__INPUT__:
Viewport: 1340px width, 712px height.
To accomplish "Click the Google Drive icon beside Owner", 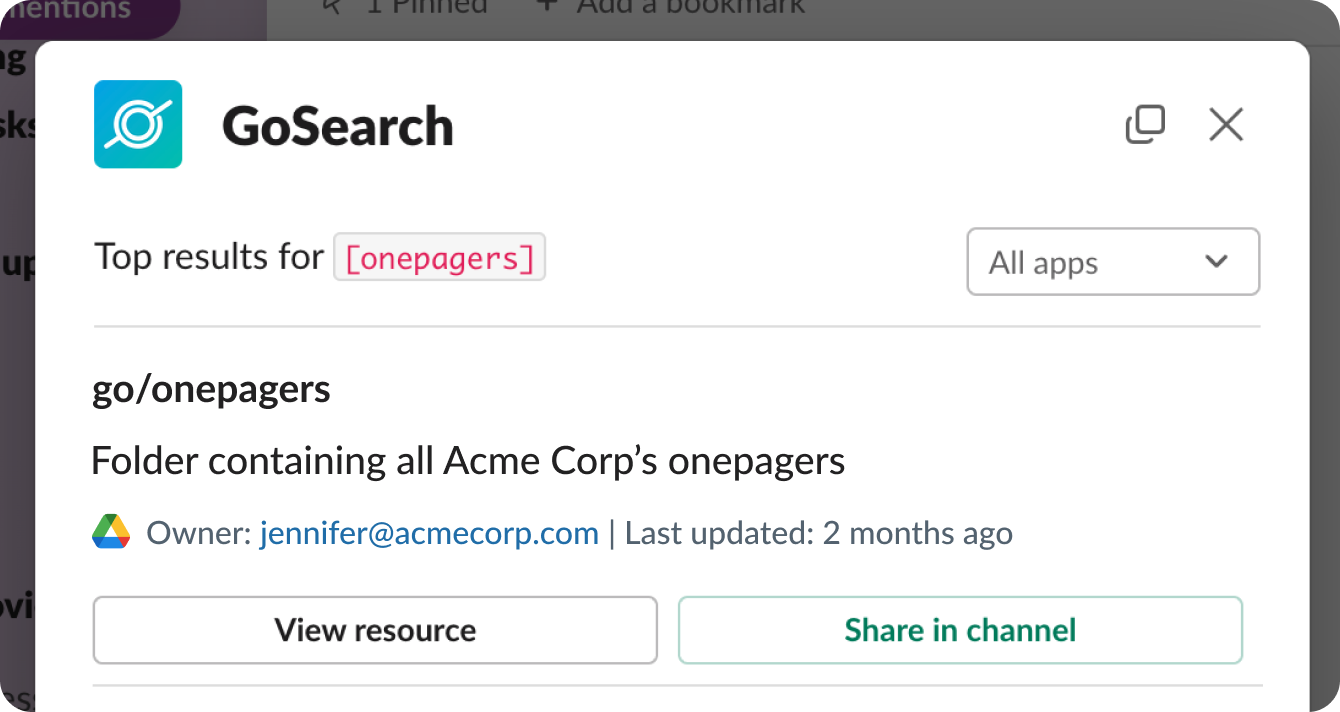I will pyautogui.click(x=111, y=533).
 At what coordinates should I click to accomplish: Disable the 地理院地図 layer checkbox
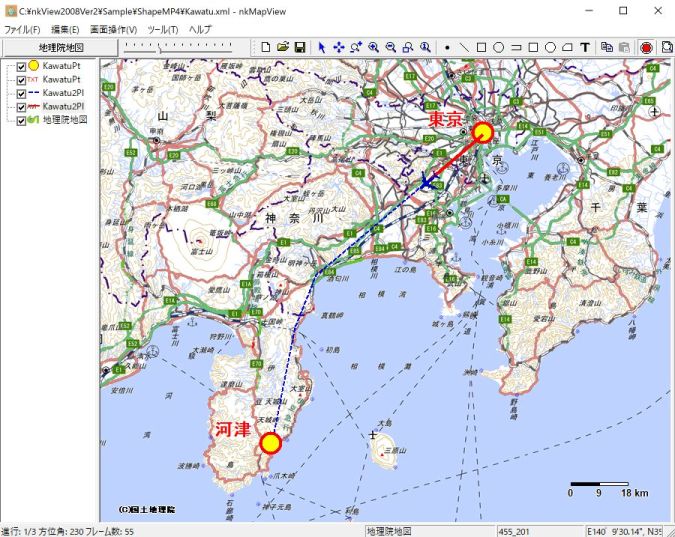(21, 119)
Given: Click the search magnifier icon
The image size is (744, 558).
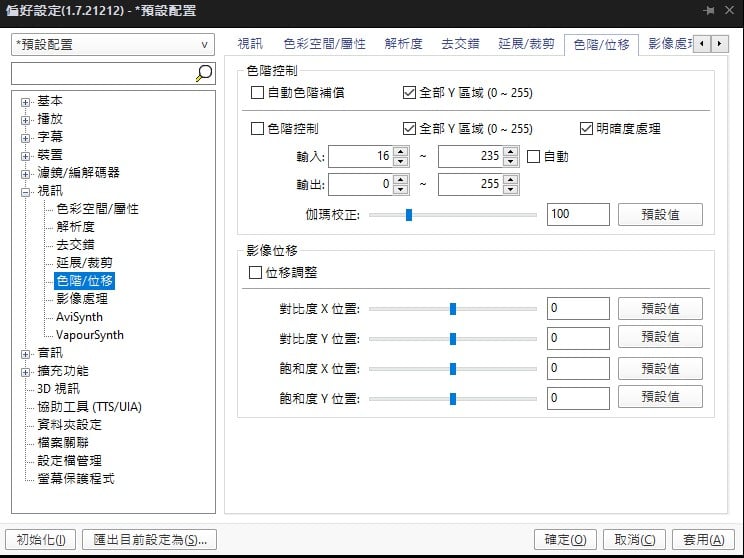Looking at the screenshot, I should (203, 73).
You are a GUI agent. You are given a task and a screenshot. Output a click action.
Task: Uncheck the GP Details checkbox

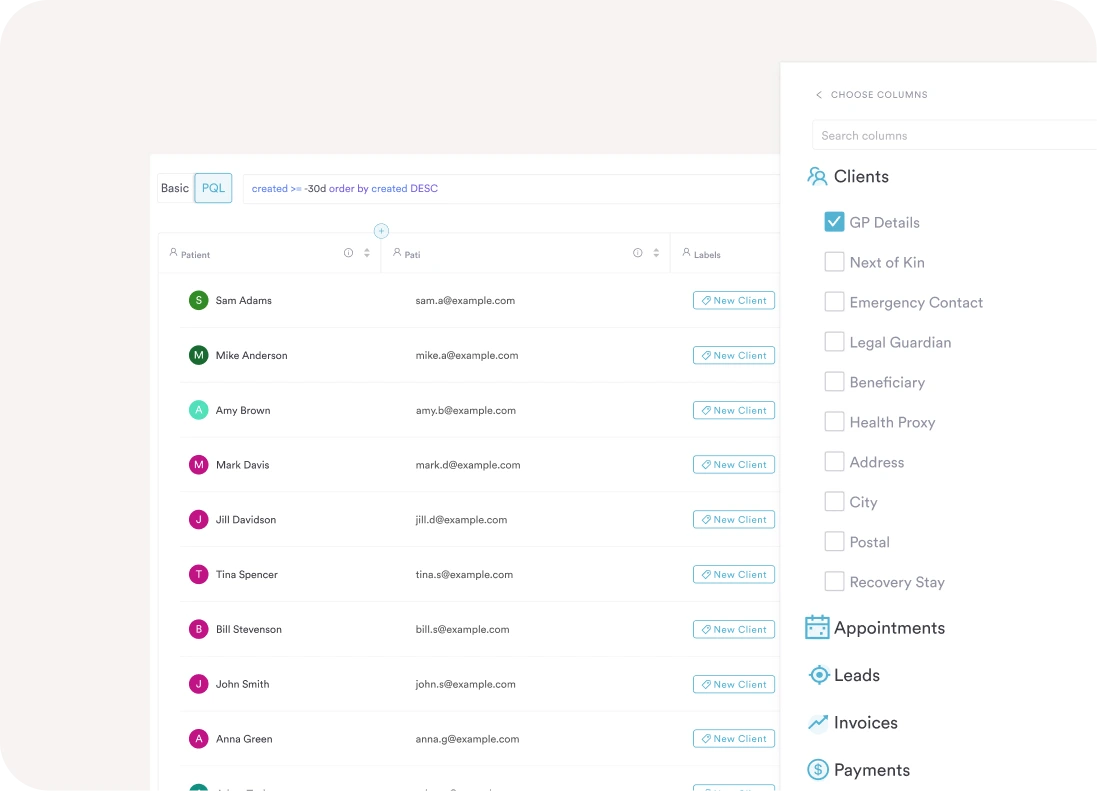tap(834, 222)
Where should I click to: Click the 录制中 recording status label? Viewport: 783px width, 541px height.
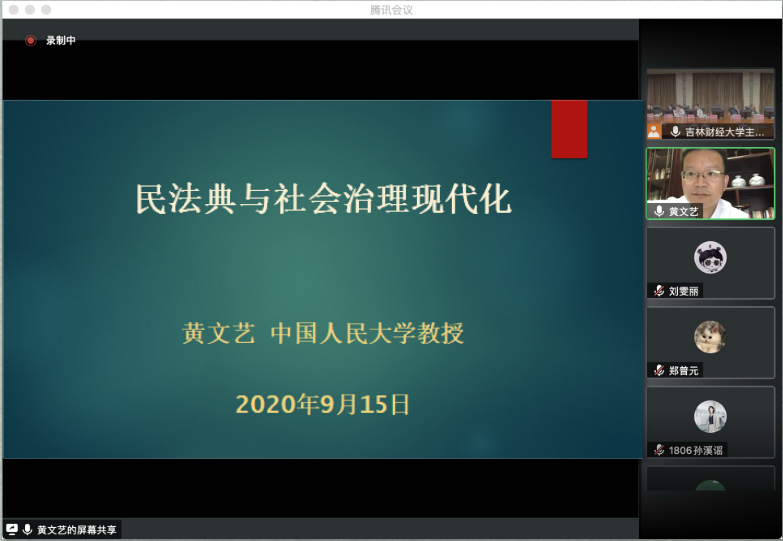coord(60,41)
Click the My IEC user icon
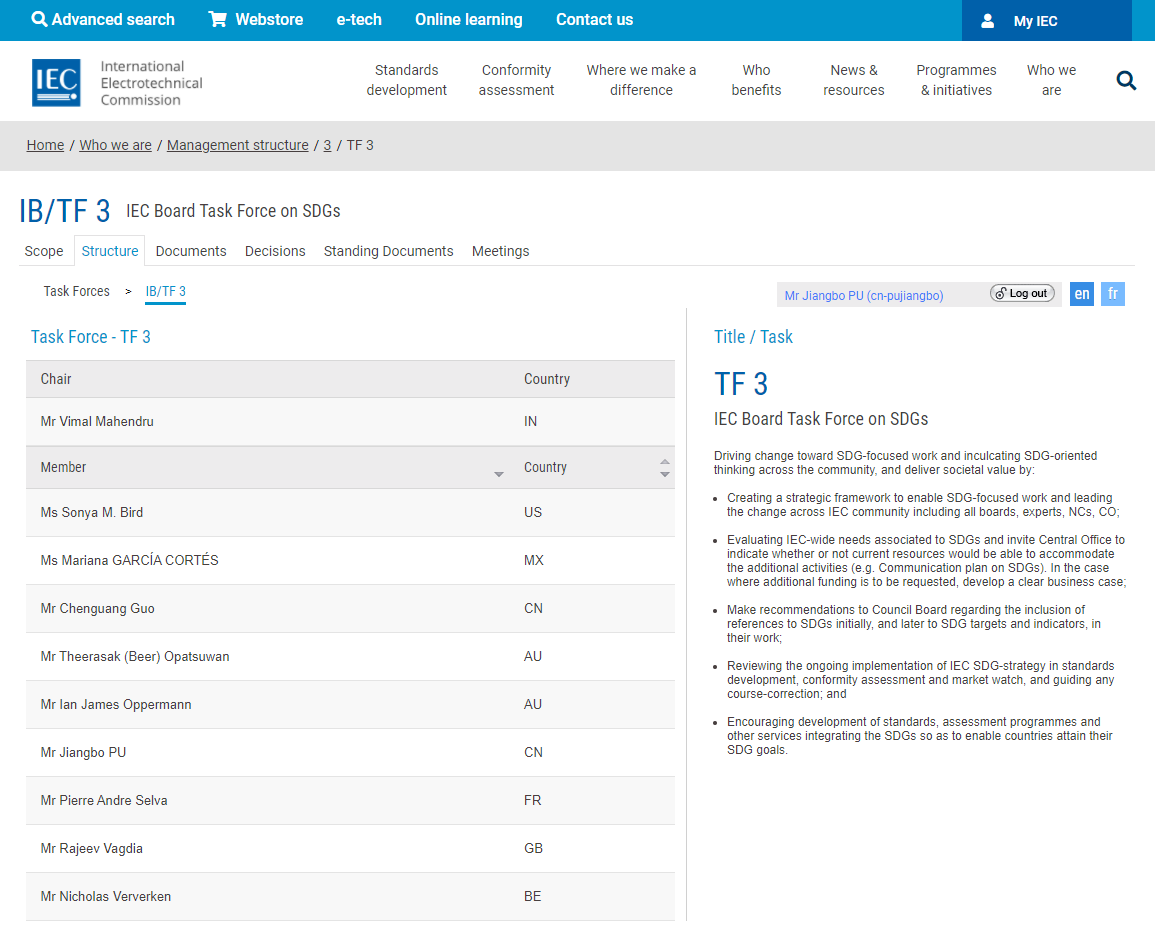1155x933 pixels. coord(988,21)
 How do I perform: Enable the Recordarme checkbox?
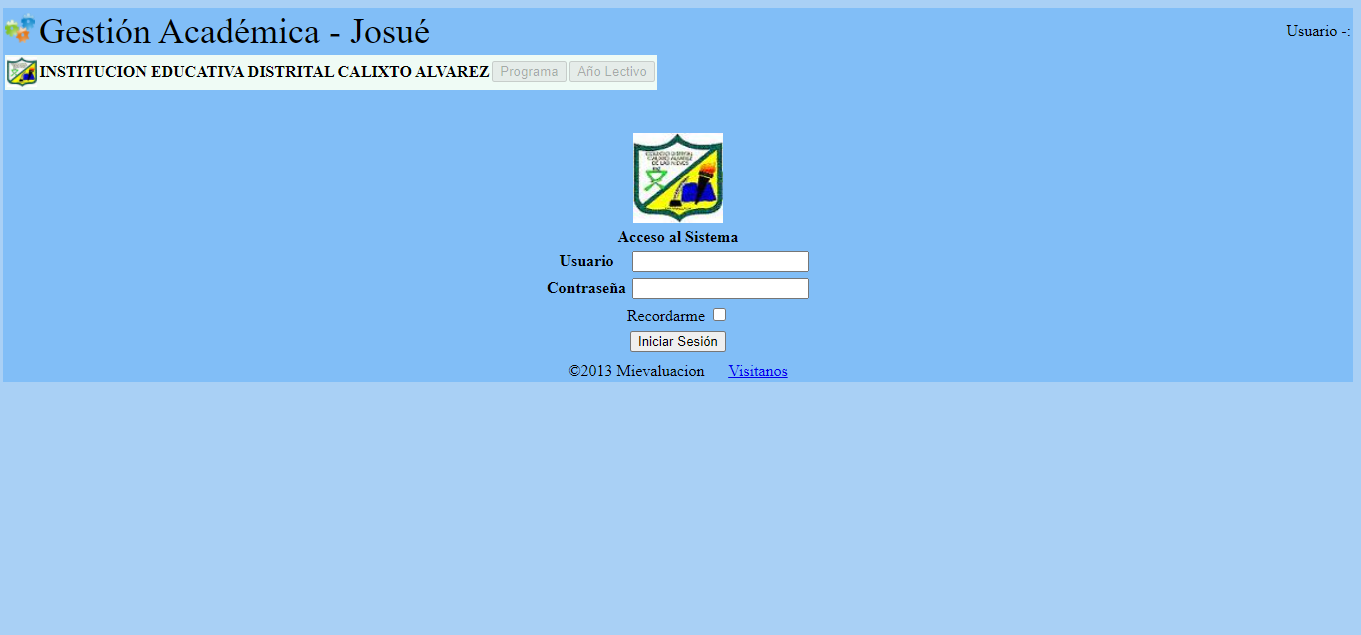719,315
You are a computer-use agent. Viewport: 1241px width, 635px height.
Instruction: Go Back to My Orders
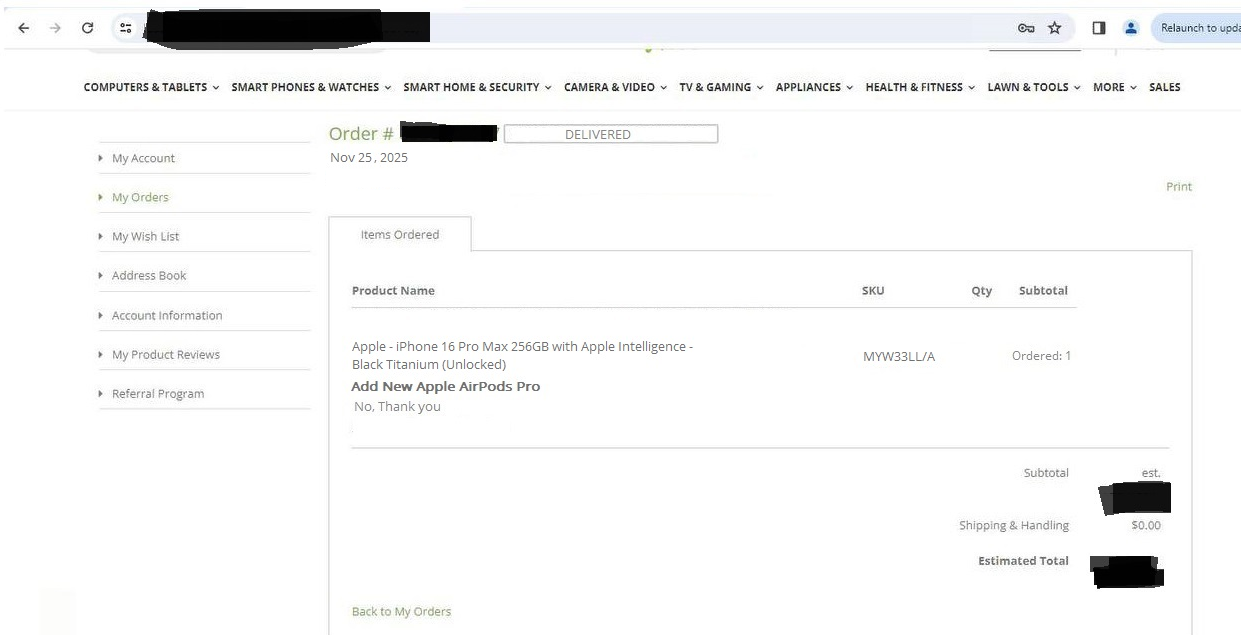click(401, 611)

__EXERCISE GOAL__:
Quote verbatim every line starting at the line that contains "At what coordinates" and ending with the last line of the records; omit all pictures.

__RESULT OF THE EXERCISE__:
 At what coordinates should I click to accomplish: Disable the 地理院地図 layer checkbox
(21, 119)
Given: Click the search magnifier icon
The image size is (744, 558).
Looking at the screenshot, I should (203, 73).
You are a GUI agent. You are given a task and a screenshot. Output a click action.
Task: Uncheck the GP Details checkbox

tap(834, 222)
Where should I click to: Click the 录制中 recording status label? Viewport: 783px width, 541px height.
coord(60,41)
Click the My IEC user icon
1155x933 pixels. coord(988,21)
 How do I perform: Enable the Recordarme checkbox?
719,315
You are a computer-use agent. Viewport: 1241px width, 635px height.
Instruction: Go Back to My Orders
click(401, 611)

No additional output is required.